La seconda ondata del Covid ci aiuta ancor meglio della prima a capire in che razza di Paese viviamo. Un Paese dove i governatori delle Regioni “che fanno Pil” ritengono più importante tenere aperti i bar che le scuole e su questo imbastiscono la principale polemica del momento con il governo.
Non litigano sui fondi, non sul mancato uso del Meccanismo europeo di stabilità, non sulla saturazione dei laboratori diagnostici, non sulla necessità di assumere medici e biologi: litigano sulla surreale convinzione che si possa contenere l’escalation esponenziale del virus facendo scendere dall’autobus gli studenti dell’ultimo biennio delle superiori.
In tutto il Vecchio Continente si sperimentano in questi giorni forme di lockdown selettivo che vanno dalle limitazioni di orario ai locali pubblici (quasi ovunque) alla serrata totale dei luoghi che fanno aggregazione: bar, pub, palestre, sale scommesse, casinò.
Nessuno, neppure l’Inghilterra o la Francia che si prepara a un sostanziale coprifuoco, ha voluto toccare la scuola (tranne l’Irlanda che però ha chiuso tutto). Nessuno ha neanche immaginato di farlo. Che da noi sia successo, con una proposta formalizzata dalla Conferenza Stato-Regioni, rivela una distanza dagli standard europei che spaventa.
Questo Paese da tempo considera l’istruzione un accessorio, e soprattutto nelle sue aree più produttive ha sviluppato un filone di pensiero totalmente in controtendenza col resto dell’Occidente: è il diffuso scetticismo per l’ambizione di formarsi una carriera attraverso gli studi, l’idea che all’Italia servano più muratori e falegnami che laureati o liceali.
Questo pregiudizio nasce a destra ma da tempo ha contagiato anche il mondo progressista, come dimostrano le molte citazioni da entrambe le parti sulla cultura che non si mangia, sull’inutilità dei curriculum («Meglio giocare a calcetto»), sulla superiore furbizia di chi sceglie il professionale piuttosto che il Classico, sull’inutilità del sacrificio per raggiungere il 110 agli esami.
Mentre tutta Europa si affanna per alzare il livello di scolarizzazione, formare laureati, favorire le eccellenze, noi trattiamo il sistema di istruzione come un lusso o comunque come un’attività improduttiva.
Mentre l’Unione apre i forzieri per un colossale piano intitolato Next Generation Eu – fare debito, sì, ma solo per tutelare e salvare la prossima generazione – noi rovesciamo il paradigma in favore della Old Generation, mettendo in discussione il diritto alla scuola “in presenza” dei sedicenni, quasi che si trattasse di un accessorio e non di un caposaldo della Costituzione.

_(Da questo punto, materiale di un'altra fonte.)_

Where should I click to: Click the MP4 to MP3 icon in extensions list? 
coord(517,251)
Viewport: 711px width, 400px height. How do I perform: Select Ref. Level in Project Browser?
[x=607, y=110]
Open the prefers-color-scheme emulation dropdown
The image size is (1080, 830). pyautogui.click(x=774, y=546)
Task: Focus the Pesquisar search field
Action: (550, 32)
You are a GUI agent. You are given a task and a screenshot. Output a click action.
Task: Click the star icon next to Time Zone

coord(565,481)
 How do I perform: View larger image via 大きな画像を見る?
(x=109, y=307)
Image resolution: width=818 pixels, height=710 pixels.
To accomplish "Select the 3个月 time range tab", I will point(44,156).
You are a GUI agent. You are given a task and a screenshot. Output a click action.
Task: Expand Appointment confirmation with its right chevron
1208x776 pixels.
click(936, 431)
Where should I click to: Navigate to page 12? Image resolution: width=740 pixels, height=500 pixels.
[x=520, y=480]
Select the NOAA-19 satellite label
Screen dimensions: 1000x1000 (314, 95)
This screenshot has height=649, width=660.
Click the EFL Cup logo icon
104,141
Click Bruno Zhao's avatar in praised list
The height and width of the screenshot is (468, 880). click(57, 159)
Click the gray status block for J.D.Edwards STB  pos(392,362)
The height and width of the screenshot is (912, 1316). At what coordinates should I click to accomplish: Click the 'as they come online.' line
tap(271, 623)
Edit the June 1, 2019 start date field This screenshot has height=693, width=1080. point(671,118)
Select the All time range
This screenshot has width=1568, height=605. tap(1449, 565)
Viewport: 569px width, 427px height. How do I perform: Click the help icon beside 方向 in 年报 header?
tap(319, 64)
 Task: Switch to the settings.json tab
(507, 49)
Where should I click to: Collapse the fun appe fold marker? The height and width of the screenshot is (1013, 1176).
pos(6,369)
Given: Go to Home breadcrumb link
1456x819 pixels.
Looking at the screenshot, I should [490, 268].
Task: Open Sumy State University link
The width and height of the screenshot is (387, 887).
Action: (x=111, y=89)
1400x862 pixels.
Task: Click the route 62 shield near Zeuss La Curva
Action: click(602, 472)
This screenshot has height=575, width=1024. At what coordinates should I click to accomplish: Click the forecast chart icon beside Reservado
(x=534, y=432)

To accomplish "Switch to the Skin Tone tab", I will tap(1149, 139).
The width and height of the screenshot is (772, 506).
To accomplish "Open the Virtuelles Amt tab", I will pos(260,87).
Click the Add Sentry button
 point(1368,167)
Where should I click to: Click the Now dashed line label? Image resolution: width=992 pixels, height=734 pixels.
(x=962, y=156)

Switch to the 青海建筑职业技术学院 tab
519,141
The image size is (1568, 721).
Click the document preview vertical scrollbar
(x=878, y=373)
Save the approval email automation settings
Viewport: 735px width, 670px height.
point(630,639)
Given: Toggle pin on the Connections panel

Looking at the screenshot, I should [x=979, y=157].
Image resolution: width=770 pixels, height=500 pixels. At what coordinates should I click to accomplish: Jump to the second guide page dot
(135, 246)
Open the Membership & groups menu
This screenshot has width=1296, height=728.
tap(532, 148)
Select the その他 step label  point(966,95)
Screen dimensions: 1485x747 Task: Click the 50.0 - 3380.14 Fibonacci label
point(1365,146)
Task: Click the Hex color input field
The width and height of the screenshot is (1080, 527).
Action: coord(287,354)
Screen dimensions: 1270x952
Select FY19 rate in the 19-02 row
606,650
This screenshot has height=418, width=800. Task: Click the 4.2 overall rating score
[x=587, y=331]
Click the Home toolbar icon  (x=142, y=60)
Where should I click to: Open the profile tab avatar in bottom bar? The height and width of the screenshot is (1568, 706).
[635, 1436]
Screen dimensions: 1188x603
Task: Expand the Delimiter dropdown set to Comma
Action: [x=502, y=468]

Per il momento la proposta dei governatori del Nord è stata respinta. Era stata avanzata, peraltro, senza uno straccio di fondamento statistico: gli studenti dell’ultimo biennio delle superiori sono circa 900mila, nessuno sa quanti di loro prendano i mezzi pubblici per andare a scuola né che incidenza abbiano i loro spostamenti sulla diffusione del virus.
Si va a occhio, a spanne, e anche questo davanti alle previsioni di un virologo qualificato come Andrea Crisanti – che giudica «nell’ordine delle cose» un lockdown totale a Natale – dà la misura di una distanza. La distanza di una parte non irrilevante della politica dalla scienza, dal buonsenso ma soprattutto da una corretta percezione dei doveri delle istituzioni.